Seine finally opens for public swimming — but mind the rats
Swimming in the Seine became fashionable in the 17th century, when Parisians would bathe in the river, with canvas screens separating men's and women's areas.
Paris banned swimming in the Seine in 1923 over concerns about water quality. After a €1.4 billion clean-up before the Paris 2024 Olympic Games last summer, which made it possible to hold some swimming races in the river, city officials have declared it safe.
It may still look a little murky, but swimming will be allowed at three designated points in Paris: Bras Marie, Bras de Grenelle near the Eiffel Tower, and Bercy. They have been equipped with showers and lockers, and, with the exception of the Bras Marie site, changing cubicles.
River swimming is a pet project of Anne Hidalgo, the Paris mayor, who took a five-minute dip in the Seine herself before the Olympics and deemed the water 'exquisite'.
'Swimming in the Seine is a response to the aim of adapting to climate change,' the mayor said just before this week's heatwave. 'The more temperatures rise, the more we will have to find spaces where people can cool off. This is also about the quality of life.'
The authorities say the three swimming areas will be closed if storms wash sewage or waste into the water, or if the currents are too strong.
Several Olympic swimmers became ill with vomiting or diarrhoea after competing in open water races in the river, although it was never proved that exposure to the Seine water was to blame.
'The issue of discharges into the river from houseboats and barges has never been settled,' Jean-Pierre Lecoq, the conservative mayor of Paris's sixth arrondissement, told The Times. 'They empty their toilets and the water from their kitchens into the Seine.

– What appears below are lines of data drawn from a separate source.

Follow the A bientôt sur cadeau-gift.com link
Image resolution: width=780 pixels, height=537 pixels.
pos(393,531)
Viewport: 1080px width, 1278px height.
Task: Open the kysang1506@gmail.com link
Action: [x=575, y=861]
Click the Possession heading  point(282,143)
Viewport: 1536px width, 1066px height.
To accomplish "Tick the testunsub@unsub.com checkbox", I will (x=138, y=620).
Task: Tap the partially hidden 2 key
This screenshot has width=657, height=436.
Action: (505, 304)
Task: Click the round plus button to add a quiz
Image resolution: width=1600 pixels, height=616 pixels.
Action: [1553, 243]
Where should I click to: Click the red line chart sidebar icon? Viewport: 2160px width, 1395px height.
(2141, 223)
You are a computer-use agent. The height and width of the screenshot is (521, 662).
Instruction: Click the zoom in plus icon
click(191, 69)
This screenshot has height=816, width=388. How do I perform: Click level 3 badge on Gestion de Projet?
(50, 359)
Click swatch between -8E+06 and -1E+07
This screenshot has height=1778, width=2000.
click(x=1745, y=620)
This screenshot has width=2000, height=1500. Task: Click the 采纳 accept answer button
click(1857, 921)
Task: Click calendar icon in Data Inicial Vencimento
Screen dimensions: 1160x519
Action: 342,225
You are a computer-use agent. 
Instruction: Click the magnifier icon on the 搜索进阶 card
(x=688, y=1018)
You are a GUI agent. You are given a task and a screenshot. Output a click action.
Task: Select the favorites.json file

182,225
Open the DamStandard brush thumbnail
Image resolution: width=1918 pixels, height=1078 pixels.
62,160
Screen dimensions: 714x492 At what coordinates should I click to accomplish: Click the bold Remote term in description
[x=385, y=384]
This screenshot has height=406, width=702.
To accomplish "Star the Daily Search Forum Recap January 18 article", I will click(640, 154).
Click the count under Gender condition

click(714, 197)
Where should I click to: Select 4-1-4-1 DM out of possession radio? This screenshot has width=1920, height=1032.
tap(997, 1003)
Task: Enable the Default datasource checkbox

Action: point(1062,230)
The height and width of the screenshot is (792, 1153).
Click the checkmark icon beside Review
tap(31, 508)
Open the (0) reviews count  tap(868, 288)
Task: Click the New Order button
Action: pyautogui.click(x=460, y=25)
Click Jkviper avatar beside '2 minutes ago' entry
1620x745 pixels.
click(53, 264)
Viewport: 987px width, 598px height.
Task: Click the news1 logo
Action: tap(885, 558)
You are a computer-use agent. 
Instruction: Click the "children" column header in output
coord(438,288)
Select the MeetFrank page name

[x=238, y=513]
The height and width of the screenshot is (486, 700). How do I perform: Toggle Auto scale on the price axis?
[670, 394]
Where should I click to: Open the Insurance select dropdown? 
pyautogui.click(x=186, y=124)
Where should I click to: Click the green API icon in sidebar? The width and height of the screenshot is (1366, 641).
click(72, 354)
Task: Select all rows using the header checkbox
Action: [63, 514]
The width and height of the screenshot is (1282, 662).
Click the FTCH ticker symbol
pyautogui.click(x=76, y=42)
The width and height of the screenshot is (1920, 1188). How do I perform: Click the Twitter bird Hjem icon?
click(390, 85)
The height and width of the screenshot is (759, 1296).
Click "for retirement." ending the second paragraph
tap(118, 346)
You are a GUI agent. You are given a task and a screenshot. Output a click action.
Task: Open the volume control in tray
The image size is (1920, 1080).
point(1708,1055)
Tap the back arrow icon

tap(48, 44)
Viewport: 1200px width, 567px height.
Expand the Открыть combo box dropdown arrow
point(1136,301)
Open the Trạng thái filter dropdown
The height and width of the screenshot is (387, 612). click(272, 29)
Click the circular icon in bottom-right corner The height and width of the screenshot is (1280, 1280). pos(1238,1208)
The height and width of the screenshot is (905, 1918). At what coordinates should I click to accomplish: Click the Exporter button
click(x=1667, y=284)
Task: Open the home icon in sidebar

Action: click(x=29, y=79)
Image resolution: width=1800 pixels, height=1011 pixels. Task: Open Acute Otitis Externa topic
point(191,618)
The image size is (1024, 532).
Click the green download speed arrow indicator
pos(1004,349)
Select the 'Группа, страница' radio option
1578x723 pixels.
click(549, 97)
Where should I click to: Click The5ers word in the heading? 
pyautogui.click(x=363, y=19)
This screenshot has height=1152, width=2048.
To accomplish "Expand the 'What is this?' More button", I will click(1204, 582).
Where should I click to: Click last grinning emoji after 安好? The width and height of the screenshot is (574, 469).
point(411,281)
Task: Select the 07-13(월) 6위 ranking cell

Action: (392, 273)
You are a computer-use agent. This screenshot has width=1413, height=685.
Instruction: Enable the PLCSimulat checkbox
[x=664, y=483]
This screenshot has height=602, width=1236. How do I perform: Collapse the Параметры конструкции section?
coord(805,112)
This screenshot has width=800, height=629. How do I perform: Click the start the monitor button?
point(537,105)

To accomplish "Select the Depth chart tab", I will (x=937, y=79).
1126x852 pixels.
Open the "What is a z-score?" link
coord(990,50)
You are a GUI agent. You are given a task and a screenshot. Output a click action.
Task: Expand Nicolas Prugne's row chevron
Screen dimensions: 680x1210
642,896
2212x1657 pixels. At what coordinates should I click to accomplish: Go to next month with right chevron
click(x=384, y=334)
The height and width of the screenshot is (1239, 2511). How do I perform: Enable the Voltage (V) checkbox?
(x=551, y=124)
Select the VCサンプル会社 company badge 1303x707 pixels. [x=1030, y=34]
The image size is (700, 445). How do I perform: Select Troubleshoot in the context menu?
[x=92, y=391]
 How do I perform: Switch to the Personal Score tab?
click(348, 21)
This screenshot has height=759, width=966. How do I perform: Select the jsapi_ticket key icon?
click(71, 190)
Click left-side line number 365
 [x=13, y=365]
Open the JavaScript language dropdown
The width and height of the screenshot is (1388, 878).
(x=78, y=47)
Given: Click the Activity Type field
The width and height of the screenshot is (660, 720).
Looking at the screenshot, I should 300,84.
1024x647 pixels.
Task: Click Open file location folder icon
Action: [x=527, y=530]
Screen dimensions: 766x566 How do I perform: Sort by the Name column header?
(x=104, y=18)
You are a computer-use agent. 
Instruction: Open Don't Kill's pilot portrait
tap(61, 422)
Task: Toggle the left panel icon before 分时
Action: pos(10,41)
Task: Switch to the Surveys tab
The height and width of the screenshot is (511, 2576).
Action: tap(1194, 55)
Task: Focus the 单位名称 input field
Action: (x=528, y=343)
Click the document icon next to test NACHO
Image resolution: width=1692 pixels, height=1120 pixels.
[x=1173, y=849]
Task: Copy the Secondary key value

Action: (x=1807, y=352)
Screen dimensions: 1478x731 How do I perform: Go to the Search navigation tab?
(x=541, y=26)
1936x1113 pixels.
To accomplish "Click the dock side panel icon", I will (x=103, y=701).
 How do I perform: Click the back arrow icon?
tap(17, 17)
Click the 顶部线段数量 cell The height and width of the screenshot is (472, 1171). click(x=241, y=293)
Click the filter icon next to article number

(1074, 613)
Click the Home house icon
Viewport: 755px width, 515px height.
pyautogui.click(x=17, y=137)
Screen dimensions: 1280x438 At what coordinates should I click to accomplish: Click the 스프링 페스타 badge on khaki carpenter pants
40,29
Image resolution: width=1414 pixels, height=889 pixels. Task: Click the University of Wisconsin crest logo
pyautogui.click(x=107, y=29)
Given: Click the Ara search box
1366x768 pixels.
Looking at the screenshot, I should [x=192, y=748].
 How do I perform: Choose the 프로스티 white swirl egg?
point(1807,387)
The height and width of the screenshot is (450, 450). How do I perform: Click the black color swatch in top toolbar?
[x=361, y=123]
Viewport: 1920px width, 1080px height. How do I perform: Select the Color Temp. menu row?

'That may not amount to a huge problem, but there's definitely a lot of muck down there, and then there are the rats. The water's too dark to see what's underneath. Personally, I love swimming in the sea but I wouldn't go swimming in the Seine in Paris.'
Many Parisians agree with him.
'Never ever would I swim in the Seine,' said Romain Verani, 35, who swims three times a week at a public pool. 'It's too hard to treat the water. The Seine is too big a river to clean effectively. I'd consider swimming in the Canal de l'Ourcq, which has been open for swimming for a few years, because it's more enclosed, like a big pool, so it's easier to filter.'
Ninon Le Pennec, 28, said she would not trust the mayor's word that the river water was safe. 'It doesn't look very clean to me.' But Paul Rodier, also 28, was more amenable. 'I'm a bit worried about it but I'd still give it a go,' he said. 'After all, the authorities say it's been cleaned up.'
Older Parisians recall with nostalgia how they used to swim in river water in the Deligny, a floating public pool on the left bank of the Seine, opposite what is now the Musée d'Orsay. It was a favourite haunt of the glitterati, attracting Hollywood stars such as Grace Kelly, Audrey Hepburn and Errol Flynn.
Opinions were always divided, however, about the wisdom of bathing in untreated river water.
In 1844, half a century after it opened, the Deligny's water was described as 'dirty, cloudy, often foul-smelling and unhealthy' by Eugène Briffault, one of the founders of Le Figaro newspaper.
Filters were eventually installed in 1919 after swimmers complained of muddy deposits in the water. Thereafter the authorities claimed it was safe because the water was continually being replenished. Unfortunately, that also made the unheated pool bone-chillingly cold, although it did offer the advantage of not reeking of chlorine. Many were sad when the Deligny mysteriously sprang a leak and sank in 1993.
As a new era begins, the mayor and her supporters are hoping that the sceptics will put aside their doubts and dive in.